Berlin: Die Hauptstadt der Erwähnungen. Der Nebenerwähnungen. Der Nebensätze. Der Nebenbei-mal-kurz-angesprochen-Politik.  Hauptstadt des Cash-Flow, der Geschäfte, der Wirtschaft mit dem Salz, das das Ganze so moralisch und gut macht:“ ….und denken sie auch an die Menschenrechte.“

Der propere Westerwelle, der in jedem Edgar-Wallace-Film den Kinsky als Widerling vom Dienst ersetzen könnte, bringts in den heutigen Nachrichten auf den Punkt: Geschäfte machen und die Meschenrechte erwähnen. Dann klingelts im Beutel, der Deal wird abgeschlossen und – aus den Augen aus dem Sinn – dann darf in China, Korea, Singapur, Nigeria, Iran etcetera weiter eingesperrt, ausgepeitscht, gefoltert und todesgestraft werden. Wen juckts – bis zum nächsten Staatsbesuch wird jede Menge Gewinn gemacht werden.

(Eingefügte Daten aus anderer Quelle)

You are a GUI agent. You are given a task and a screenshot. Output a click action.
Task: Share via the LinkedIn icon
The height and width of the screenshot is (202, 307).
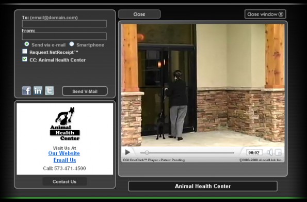[38, 90]
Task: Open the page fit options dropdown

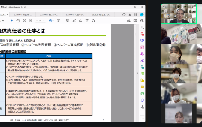Action: point(51,20)
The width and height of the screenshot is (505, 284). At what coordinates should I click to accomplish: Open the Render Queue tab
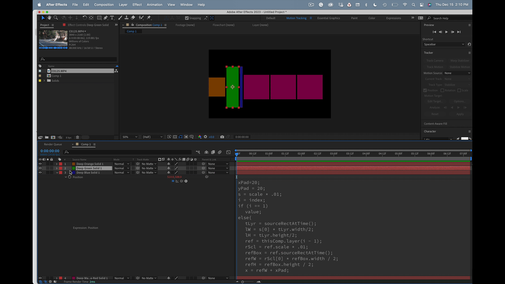point(53,144)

Und aus Merkels Kreisen verlautet anläßlich des Besuchs des chinesischen Staatsoberhaupts ebenfalls, daß sie natürlich irgendwie die Menschenrechte ansprechen werde. Es sei noch nicht entschieden, ob sie dies leise, im Vier-Augen-Gespräch dem Chinamann ins Ohr flüstert oder beim Staatsbankett zwischen zwei Schluck Champagner zur Sprache bringt oder dies gar öffentlich vor einem Mikrofon erwähnt. So ein Nebensatz will halt gut platziert sein.

Er soll ja niemand beleidigen. Es ist halt ein Pflichtnebensatz. Gehört zur deutschen Politik und ist das Öl, das die Geschäfte geschmeidig schmiert.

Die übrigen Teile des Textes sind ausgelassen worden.